Bond helps students become “internship-ready” by offering classes in resume writing and career coaching, then matches them with prospective employers who will provide learning opportunities.

“It’s not as simple as ‘here’s a job, let me apply for the job, let me go work,’” Bond said. “Internships apply to the real world. They connect students’ studies with eventual careers.”

Friebel met Engineering major Brian Kurtz at a business luncheon at the Mansfield campus. Kurtz has since interned at Cooper Enterprises for two semesters. Another student, Business major Tom Boggs, interned over the summer.

Regardless of the internship, Friebel places the interns on the shop floor for the first couple of weeks.

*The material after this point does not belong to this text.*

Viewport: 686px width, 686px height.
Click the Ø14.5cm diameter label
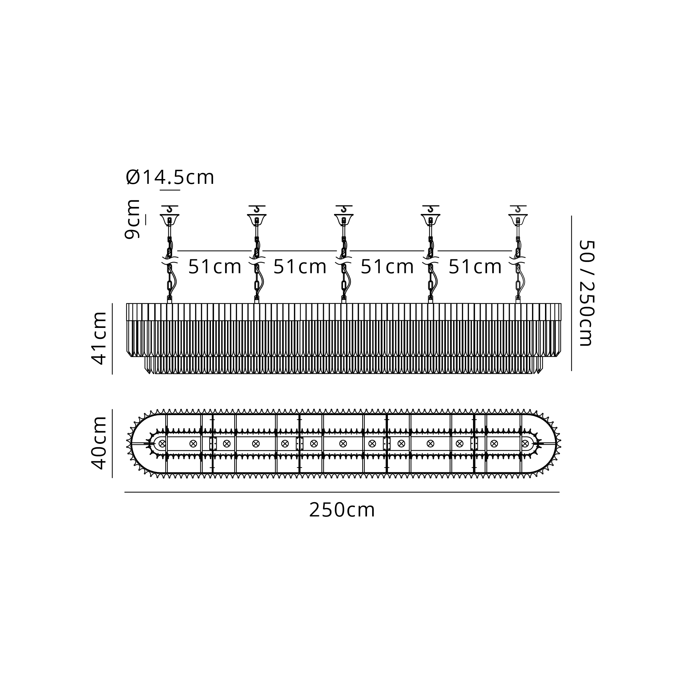(170, 177)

“We want them to understand the culture of the business, understand our processes and operations, the parts and products that we are making, materials that we are using, so when Brian begins to make drawings, he will understand what he is drawing, and so Tom will understand the materials better for product identification,” Friebel said.

An endowment was established during the But for Ohio State Mansfield campaign to continue to fund internship opportunities. Although Friebel self-funds his internship positions, he hopes other employers will provide opportunities for students through the endowment.

“I see it as giving back,” Friebel said. “This is part of economic development. If we can start developing leaders and show them where there’s opportunities here in our local community, and they stay in the community, it’s wonderful.”